Spanish neuroscientist

Joaquin M. Fuster (born 1930) is a Spanish neuroscientist whose research has made fundamental contributions to the understanding of the neural structures underlying cognition and behavior. His several books and hundreds of papers, particularly on memory and the prefrontal cortex, are widely cited.

== Early career ==
Born in Barcelona, he was son of Joaquín Fuster (psychiatra) and a daughter of Marquess of Carulla, and brother of the cardiologist Valentín Fuster.

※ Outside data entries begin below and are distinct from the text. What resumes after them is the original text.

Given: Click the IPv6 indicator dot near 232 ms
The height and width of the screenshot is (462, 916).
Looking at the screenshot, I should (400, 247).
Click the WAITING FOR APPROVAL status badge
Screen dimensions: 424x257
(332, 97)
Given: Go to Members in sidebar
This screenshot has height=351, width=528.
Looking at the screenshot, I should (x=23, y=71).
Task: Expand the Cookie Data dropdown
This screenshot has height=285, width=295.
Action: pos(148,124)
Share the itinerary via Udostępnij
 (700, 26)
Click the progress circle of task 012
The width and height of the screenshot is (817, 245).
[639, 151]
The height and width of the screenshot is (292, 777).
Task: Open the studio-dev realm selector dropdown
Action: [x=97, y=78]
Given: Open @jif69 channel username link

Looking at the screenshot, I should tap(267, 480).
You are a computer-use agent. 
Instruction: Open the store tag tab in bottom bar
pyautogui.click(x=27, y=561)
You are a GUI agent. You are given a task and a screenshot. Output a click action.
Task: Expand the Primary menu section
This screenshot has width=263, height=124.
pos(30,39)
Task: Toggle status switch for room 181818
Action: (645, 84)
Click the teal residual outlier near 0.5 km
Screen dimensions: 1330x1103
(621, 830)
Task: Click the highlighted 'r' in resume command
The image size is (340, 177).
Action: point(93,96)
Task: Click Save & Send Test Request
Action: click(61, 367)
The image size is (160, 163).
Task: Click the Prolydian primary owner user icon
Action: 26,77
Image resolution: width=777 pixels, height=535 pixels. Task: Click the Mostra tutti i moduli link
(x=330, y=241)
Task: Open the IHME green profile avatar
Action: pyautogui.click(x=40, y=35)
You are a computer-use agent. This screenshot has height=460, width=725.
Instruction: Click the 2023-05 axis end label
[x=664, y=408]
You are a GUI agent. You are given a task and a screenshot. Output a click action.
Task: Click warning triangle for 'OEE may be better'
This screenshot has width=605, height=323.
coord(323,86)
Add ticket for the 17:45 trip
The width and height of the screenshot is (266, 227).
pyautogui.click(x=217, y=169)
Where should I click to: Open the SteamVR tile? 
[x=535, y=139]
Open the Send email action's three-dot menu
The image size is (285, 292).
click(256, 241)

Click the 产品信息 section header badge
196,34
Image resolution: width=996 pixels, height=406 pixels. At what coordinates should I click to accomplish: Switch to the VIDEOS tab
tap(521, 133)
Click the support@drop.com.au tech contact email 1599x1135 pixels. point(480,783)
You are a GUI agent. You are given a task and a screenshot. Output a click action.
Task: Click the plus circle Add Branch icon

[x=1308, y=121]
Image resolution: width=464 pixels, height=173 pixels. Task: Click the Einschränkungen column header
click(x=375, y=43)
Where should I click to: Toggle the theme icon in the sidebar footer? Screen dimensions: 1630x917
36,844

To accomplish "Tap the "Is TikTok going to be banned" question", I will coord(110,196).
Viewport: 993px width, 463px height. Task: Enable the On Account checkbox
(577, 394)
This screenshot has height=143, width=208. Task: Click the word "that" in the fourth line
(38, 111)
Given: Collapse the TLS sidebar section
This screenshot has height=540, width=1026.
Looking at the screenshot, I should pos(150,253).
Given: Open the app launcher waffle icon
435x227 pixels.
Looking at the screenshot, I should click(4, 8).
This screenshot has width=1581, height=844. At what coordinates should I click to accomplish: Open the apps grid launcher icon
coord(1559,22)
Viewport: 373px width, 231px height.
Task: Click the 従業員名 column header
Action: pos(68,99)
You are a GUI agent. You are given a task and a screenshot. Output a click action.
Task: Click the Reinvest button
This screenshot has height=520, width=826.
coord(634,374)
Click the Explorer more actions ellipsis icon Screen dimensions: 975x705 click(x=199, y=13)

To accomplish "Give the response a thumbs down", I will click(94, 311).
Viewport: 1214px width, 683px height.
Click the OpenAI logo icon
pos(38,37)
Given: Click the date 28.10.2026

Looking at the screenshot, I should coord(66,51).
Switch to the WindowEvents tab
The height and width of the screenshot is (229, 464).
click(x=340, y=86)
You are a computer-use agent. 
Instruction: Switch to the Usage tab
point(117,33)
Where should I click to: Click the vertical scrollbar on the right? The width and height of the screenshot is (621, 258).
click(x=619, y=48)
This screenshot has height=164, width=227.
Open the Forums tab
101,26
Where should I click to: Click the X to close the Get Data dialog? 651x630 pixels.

Fuster earned an M.D. at the University of Barcelona in 1953, and in 1967 a Ph.D. from the University of Granada. From 1962 until 1964 he was a visiting scientist at the Max Planck Institute for Psychiatry. He is currently Professor of Psychiatry and Biobehavioral Sciences at UCLA's Semel Institute for Neuroscience and Human Behavior, and a resident fellow of the American Academy of Arts and Sciences.

== Awards ==
Among numerous awards, Fuster has received the 2006 Patricia Goldman-Rakic Prize for Outstanding Achievement in Cognitive Research and the 2000 Fyssen Foundation International Prize for research excellence.
In 2010 he delivered the Segerfalk Lecture, given annually by an "internationally outstanding scientist who has made major contributions within the area of Neuroscience".